Clinical protocol of human gene transfer for hemophilia B.

Abstract

Hemophilia B due to deficiency of the human factor IX is a fatal hereditary disease. The transfusion of blood or concentrated factor IX is the normal way of treatment, but this may engender greater risks of infection of HIV and hepatitis virus. Thus we propose to treat the disease by the injection of human factor IX gene-corrected autologous skin fibroblasts. The vectors are XL-IX and N2CMV-IX, in which the human factor IX cDNA is driven by the LTR (for XL-IX) or hCMV (for N2CMV-IX) while the neo gene is driven by the SV40 early gene promoter. The packaging line is PA317. The protocol is designed in two phases. In Phase I, autologous gene-corrected skin fibroblasts would be injected in low numbers in order to see whether any side effects appear. In Phase II, about one billion gene-corrected cells would be injected several times and the patient would be monitored in order to determine if significant clinical improvement has occurred.
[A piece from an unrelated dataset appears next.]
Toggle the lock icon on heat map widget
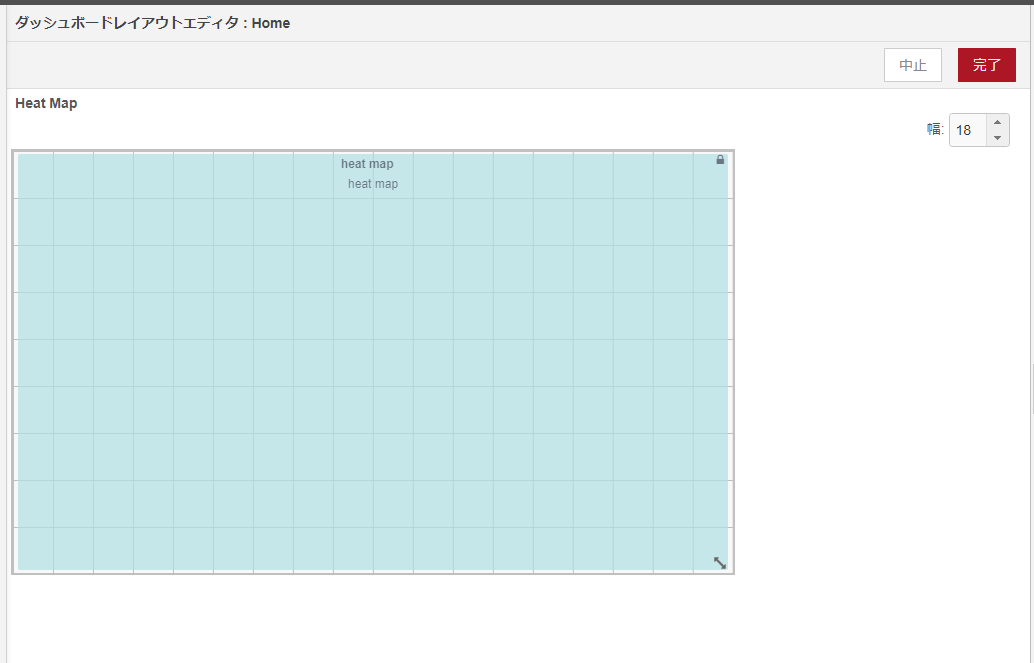 (x=720, y=160)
Hemophilia B (Christmas disease), of which the mechanism is the mutation or deletion of the factor IX gene, is an inherited X-chromosome linked bleeding disorder caused by the deficiency or inactivity of the clotting factor IX. The only treatment available is passive: the transfusion of human blood or concentrated factor IX, which may increase the risk of infection with HIV or hepatitis virus. Thus we propose to attempt to use gene therapy to avoid these kinds of risks. The procedure would be to derive skin fibroblasts from the patients, grow the cells in alpha-MEM, insert a normal human factor IX cDNA into them using a process called retroviral-mediated gene transfer, and then return the gene-corrected cells to the patient. The protocol is designed in two phases. In Phase I, autologous gene-corrected skin fibroblasts would be injected in low numbers in order to see whether any side effects appear. In Phase II, about one billion gene-corrected cells would be injected several times and the patient would be monitored in order to determine if significant clinical improvement has occurred.